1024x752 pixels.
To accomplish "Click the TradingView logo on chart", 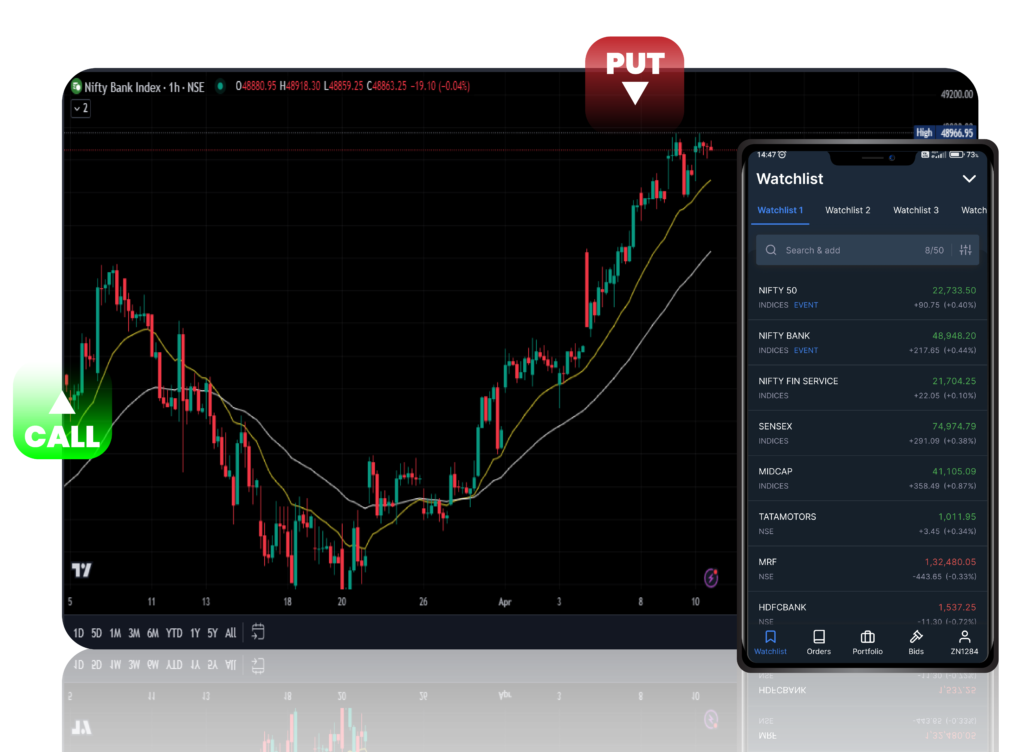I will 81,570.
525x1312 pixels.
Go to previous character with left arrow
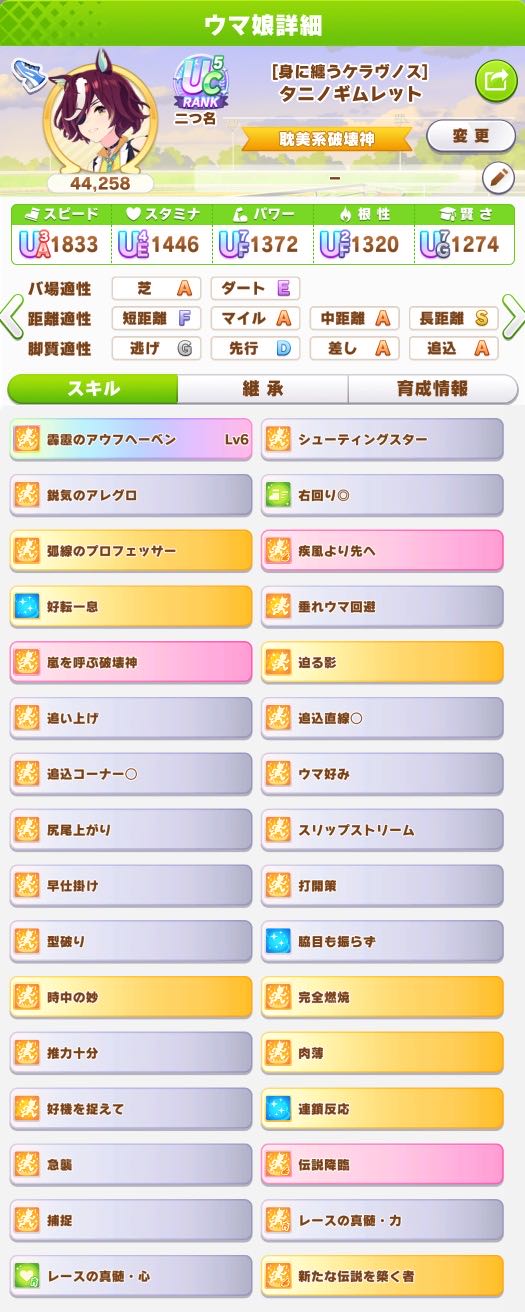(12, 318)
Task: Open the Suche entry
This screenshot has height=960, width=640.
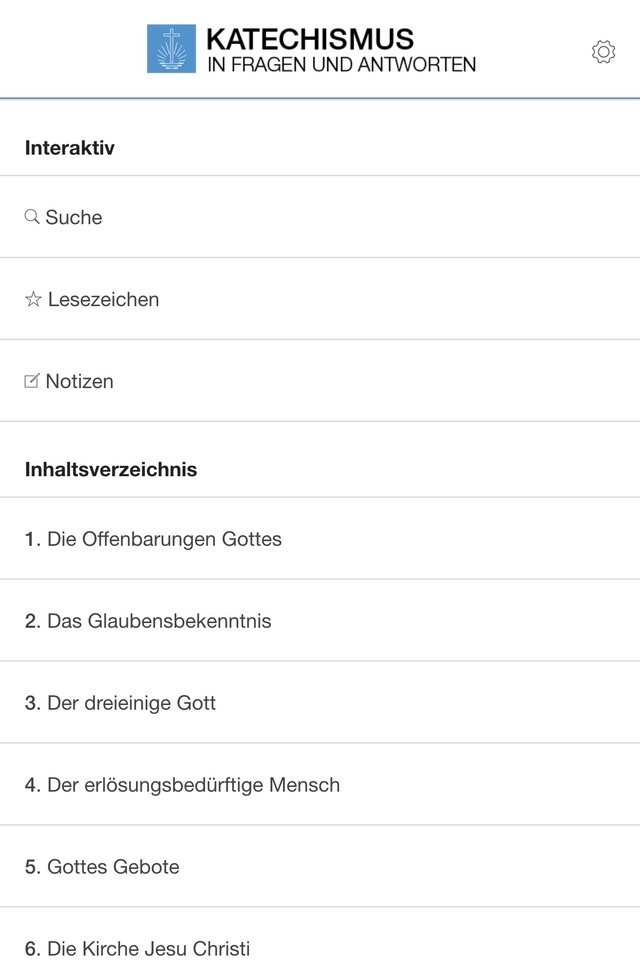Action: coord(320,217)
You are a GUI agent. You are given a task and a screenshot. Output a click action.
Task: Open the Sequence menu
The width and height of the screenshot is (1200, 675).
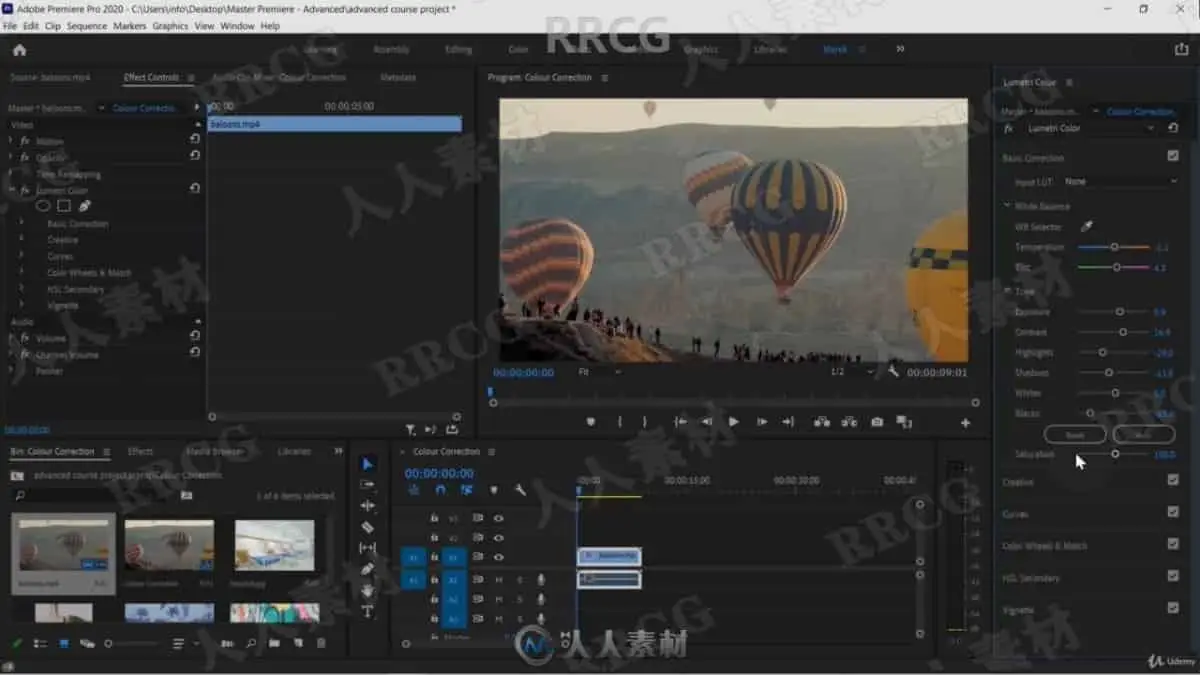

-.-.-

Assigned task:
The expected output is the exact run of lines from the one containing "525x1312 pixels." through the final line of the data above, both ends included, with no pictures.

Solution for this problem:
525x1312 pixels.
Go to previous character with left arrow
(12, 318)
Task: Open the Suche entry
This screenshot has height=960, width=640.
Action: coord(320,217)
You are a GUI agent. You are given a task and a screenshot. Output a click action.
Task: Open the Sequence menu
The width and height of the screenshot is (1200, 675).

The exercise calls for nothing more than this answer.